**READING PASSAGE:**
#####

2010-08-06 Thread Markos Chandras
On Wed, Aug 04, 2010 at 08:47:36PM +0300, Petteri Räty wrote:
> On 08/04/2010 08:34 PM, Markos Chandras wrote:
> > On Wed, Aug 04, 2010 at 07:12:18PM +0300, Petteri Räty wrote:
> >> On 08/04/2010 02:50 PM, Markos Chandras wrote:
> >>
> >>>
> >>> @Council: Yet another example that we need to track the status of every
> >>> single project in order to have a clear picture of which projects are
> >>> active and which are dead
> >>>
> >>
> >> Pruning projects that don't actively elect a lead would be a good start
> >> and that doesn't require anything from the council to be implemented.
> >>
> >> Regards,
> >> Petteri
> >>
> > Don't you think we need a team for that? Who is eligible to filter the 
> > project
> > list and ask status updates from them?
> > 
> 
> I think undertakers can take care of any possible cleanup commits as
> they already touch project pages for developer retirements.

#####

**INFORMATION SUPPLIED:**
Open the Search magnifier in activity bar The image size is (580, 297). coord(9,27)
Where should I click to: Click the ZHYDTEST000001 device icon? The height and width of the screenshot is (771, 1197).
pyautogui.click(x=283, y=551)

#####

**INSTRUCTIONS TO FOLLOW:** In the email thread, which group does Petteri Räty say can handle possible cleanup commits? The listing isn't used here.

**ANSWER TO THE TASK:** Undertakers, because they already touch project pages for developer retirements.